Mitsuyama, from the series "Pictures of No Performances (Nogaku Zue)"
- Date:
- 1898
- Medium:
- Color woodblock print
- Source:
- Art Institute of Chicago

Mitsuyama is a 1893 Meiji woodblock print by Tsukioka Kogyo from his series Pictures of No Performances (Nogaku Zue). The Mitsuyama play, set on the three sacred peaks of Mount Mitsuyama, takes the form of a journey and a vision: a traveling priest encounters at the site the ghosts of three women joined by jealousy and love, whose entangled deaths reflect the spiritual weight of the place. Kogyo, the dominant Meiji woodblock interpreter of noh-e, focuses the composition on the masked shite in characteristic robes, the gesture of the body and the angle of the head positioned exactly as a senior performer would arrange them at the play's central moment.
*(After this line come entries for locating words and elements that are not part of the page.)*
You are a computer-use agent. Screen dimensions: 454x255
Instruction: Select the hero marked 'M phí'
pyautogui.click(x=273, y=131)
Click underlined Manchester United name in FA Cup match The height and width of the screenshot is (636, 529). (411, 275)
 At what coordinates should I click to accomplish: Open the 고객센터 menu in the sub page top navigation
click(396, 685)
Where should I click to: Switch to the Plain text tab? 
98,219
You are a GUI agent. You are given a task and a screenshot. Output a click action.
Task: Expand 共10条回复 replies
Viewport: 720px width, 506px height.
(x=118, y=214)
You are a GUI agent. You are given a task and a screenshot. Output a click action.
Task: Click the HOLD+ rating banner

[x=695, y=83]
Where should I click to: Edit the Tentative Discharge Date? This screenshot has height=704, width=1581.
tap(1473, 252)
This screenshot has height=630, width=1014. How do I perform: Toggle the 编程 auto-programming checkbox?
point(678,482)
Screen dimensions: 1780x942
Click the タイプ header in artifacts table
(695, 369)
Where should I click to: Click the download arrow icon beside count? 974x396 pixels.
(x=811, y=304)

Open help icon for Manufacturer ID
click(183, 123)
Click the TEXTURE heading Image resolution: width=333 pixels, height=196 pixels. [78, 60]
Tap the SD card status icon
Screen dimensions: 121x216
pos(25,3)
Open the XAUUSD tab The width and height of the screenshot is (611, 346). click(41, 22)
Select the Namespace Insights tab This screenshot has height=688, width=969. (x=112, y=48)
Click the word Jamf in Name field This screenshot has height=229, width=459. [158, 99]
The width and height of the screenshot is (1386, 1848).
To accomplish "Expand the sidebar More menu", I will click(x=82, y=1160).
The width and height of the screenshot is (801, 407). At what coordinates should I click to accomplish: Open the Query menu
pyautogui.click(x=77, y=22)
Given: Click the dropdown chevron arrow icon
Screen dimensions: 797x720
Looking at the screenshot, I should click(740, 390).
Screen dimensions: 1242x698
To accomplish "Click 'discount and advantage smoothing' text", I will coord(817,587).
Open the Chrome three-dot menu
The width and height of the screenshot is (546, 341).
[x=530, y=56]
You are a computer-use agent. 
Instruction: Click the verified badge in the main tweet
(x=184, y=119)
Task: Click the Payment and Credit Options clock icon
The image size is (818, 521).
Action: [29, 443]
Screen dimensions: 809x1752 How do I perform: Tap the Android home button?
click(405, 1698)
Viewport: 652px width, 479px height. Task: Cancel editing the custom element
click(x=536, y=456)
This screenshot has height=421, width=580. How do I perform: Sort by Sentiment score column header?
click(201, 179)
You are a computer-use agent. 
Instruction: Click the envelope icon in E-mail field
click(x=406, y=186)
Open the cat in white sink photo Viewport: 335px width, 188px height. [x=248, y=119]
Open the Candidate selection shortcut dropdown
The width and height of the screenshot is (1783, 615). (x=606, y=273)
The Art Institute of Chicago, which holds this impression, identifies Nogaku Zue as a major Kogyo series and preserves a substantial group of sheets from it. The print is typical of Kogyo's mature manner: open ground, restrained palette, careful registration of the layered fabrics, and a refusal to externalize the supernatural dimension of the play through theatrical effect. Instead, the supernatural is implied through stillness and through the particular intensity of the mask. For collectors of Meiji theatre prints, Mitsuyama is a representative sheet in the series and a clear demonstration of why Kogyo's noh-e remain the standard visual record of the late-nineteenth-century noh repertoire.

1898/1903
Color woodblock print; left sheet of oban diptych (right: 1943.833.42a)

1898/1903
Color woodblock print

1898
Color woodblock print

1898
Color woodblock print
Mitsuyama, from the series "Pictures of No Performances (Nogaku Zue)" was created by Tsukioka Kōgyo (月岡耕漁) in 1898.
Mitsuyama, from the series "Pictures of No Performances (Nogaku Zue)" depicts theater.